Why last week’s 3 Springsteen concert splurge changed my life forever

There are many ways I could tell you about why I went to see Bruce Springsteen 3 times in one week. The minute I heard he was coming to SA I knew I would have to see him. He is my guy. He is the one I would never miss. I have been waiting for him since I saw him in Harare in 1988.

I waited in line on line and only managed to get the shittest seats for what was then the first concert in Cape Town. I knew that wasn’t going to be good enough so I made my friend in Joburg buy me a golden circle standing ticket there too. And then he added an extra concert in here in Cape Town. More and more the notion of him starting his world tour right here, where I live, took hold and I found myself buying the most expensive ticket I could for the very first, added concert too. So last week I saw Bruce Springsteen 3 times; twice in Cape Town and once in Jozi. There were hard-core fans who saw all four, and did roll call to be in the pit, and had their requests played. But I went 3 times and my life will never be the same.

There were a couple of really joyous highlights for each concert that made them special and unique. On the first I met a woman who had been there in Harare in 1988. I sat next to a couple from Madagascar who had come to Cape Town especially to see him. On the second I went with Big Friendly, who witnessed and shared my love. On the third concert in Jozi we were blessed by a special 3 song matinee for those of us early enough to be there and I wept and shook with special happiness.
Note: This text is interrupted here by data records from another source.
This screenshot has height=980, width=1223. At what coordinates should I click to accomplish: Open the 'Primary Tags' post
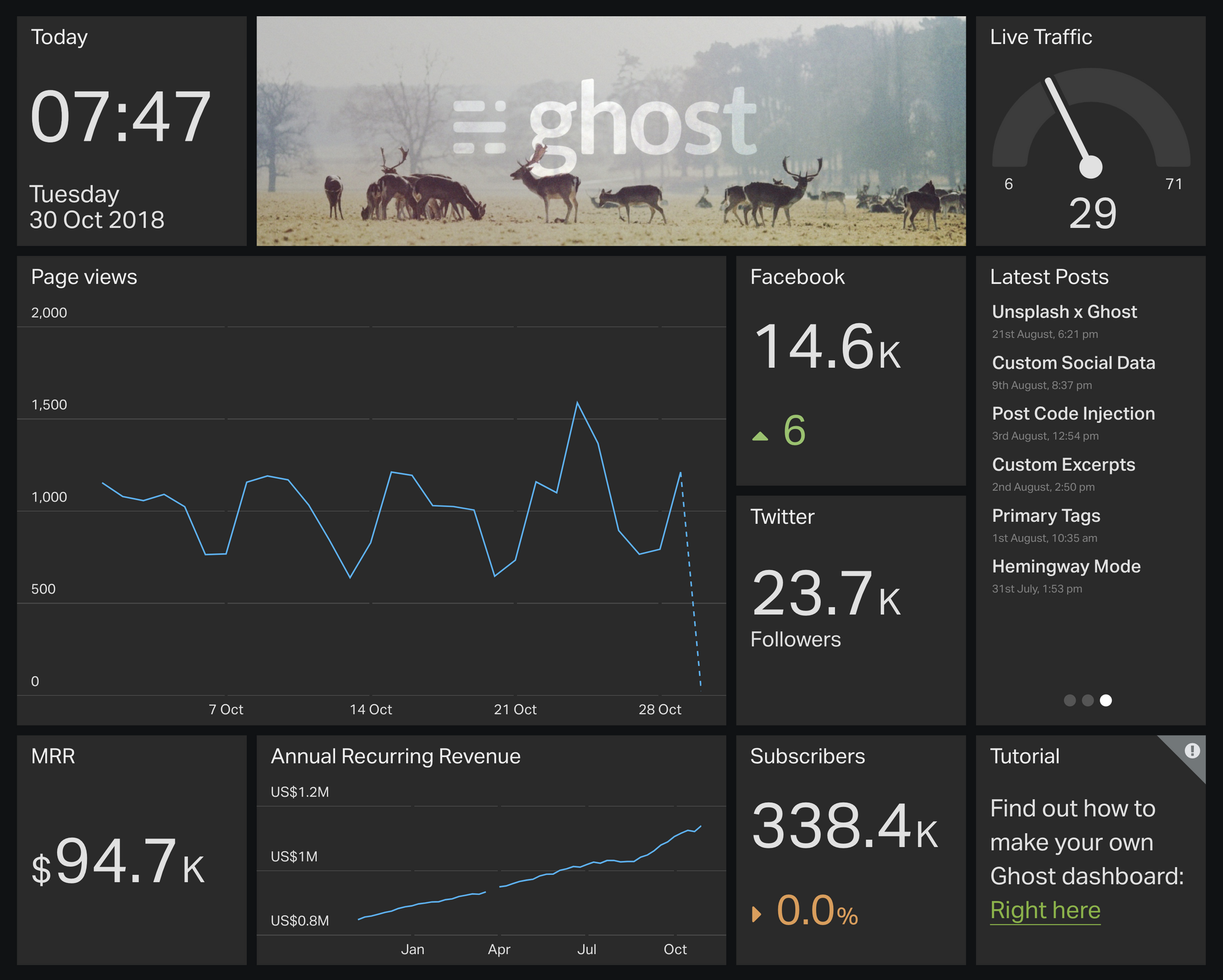1046,515
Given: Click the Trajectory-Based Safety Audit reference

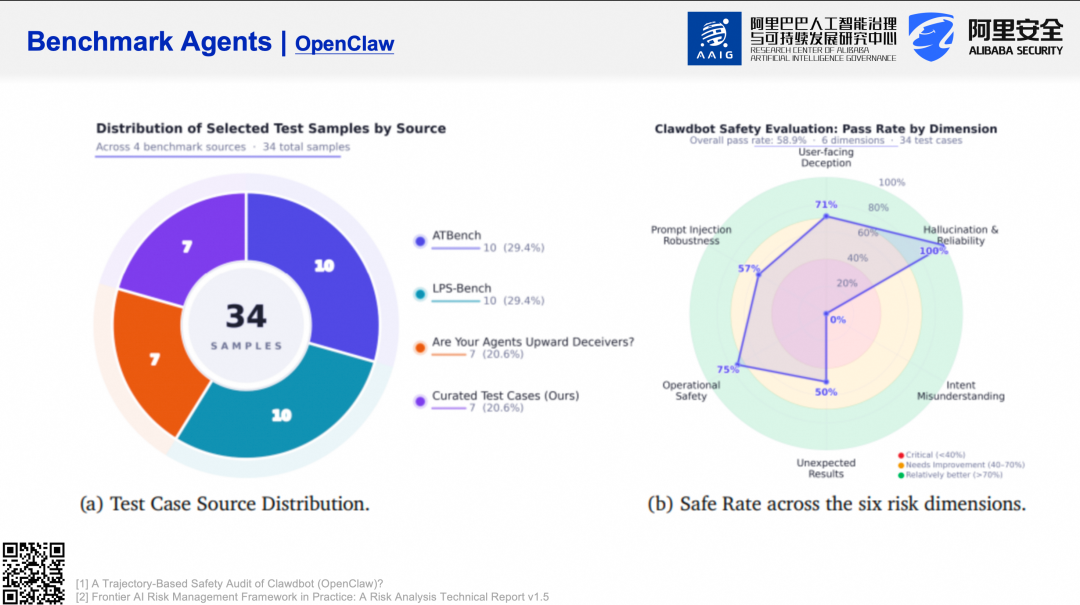Looking at the screenshot, I should click(229, 583).
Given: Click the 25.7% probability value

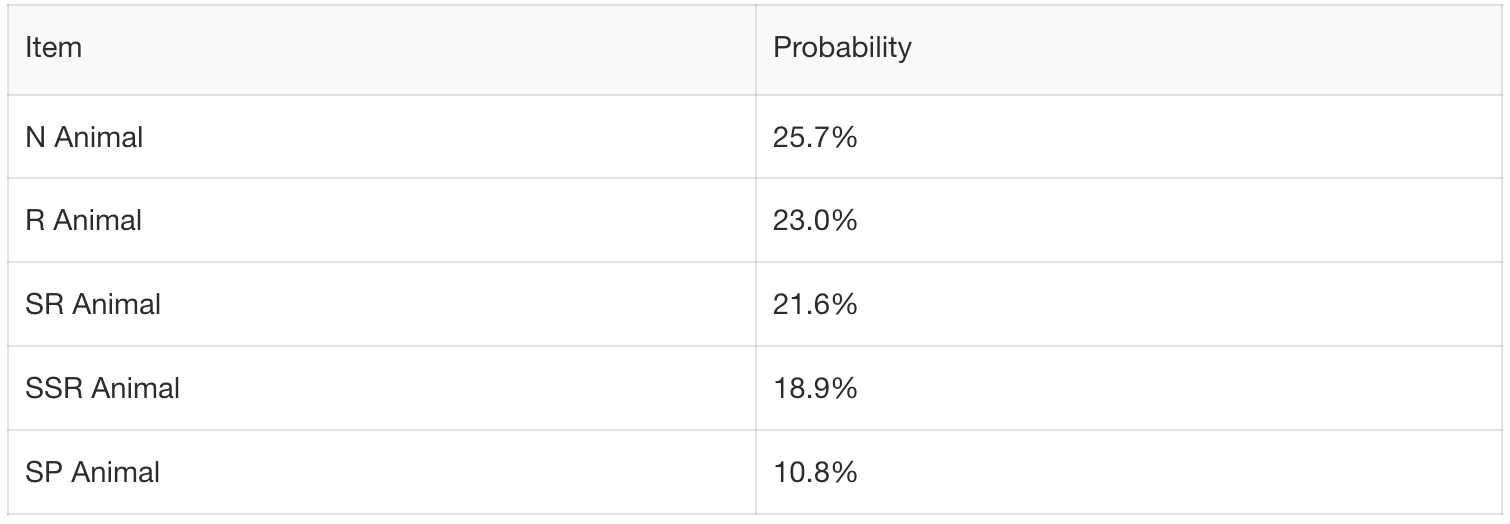Looking at the screenshot, I should point(815,137).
Of course there were things that frustrated me and made me sad. The almost 100% white, middle aged audience had come to see what they thought was Bruce Springsteen. Dancing in the Dark and Born in the USA. They didn’t understand why he didn’t play more of his hits (from that album I guess).  There were those who were irritated that he started late in Cape Town and left during his hour long encore. There were fist fights by drunks right next to me in the Jozi crowd. The support act in Jozi made me skaam.

But. But. But. The reason I will never be the same is because of the outpouring of love and respect from that most awesome man. He loved us. He thanked us. He saluted us. He played (for hours, and in the rain) for us. I have never seen or experienced a more generous, magnificent, loving man to his band, and to his audiences, all three that I was part of. I walk away with the best lesson. How to love my audience and my fellow players. Thank you Bruce Springsteen. I love you.

Klezmer in Cape Town

It was a week of much and diverse live performance last week. I emceed TheatreSports on Monday, played on Tuesday, went to The Rocky Horror Picture Show (amazeballs) on Wednesday, did a double feature of Vigil and The Year of the Bicycle on Saturday and last night I went to clarinetist David Krakauer playing with SA klezmer band Play With Fire.

So, there was a lot to digest. But last night blew me away. A full house in the Baxter’s main theatre for klezmer music? Yes! And it was a totally transcendent, magical, crazy experience. I don’t see enough live music anymore but this has given me inspiration. It was extraordinary and I am so glad I went.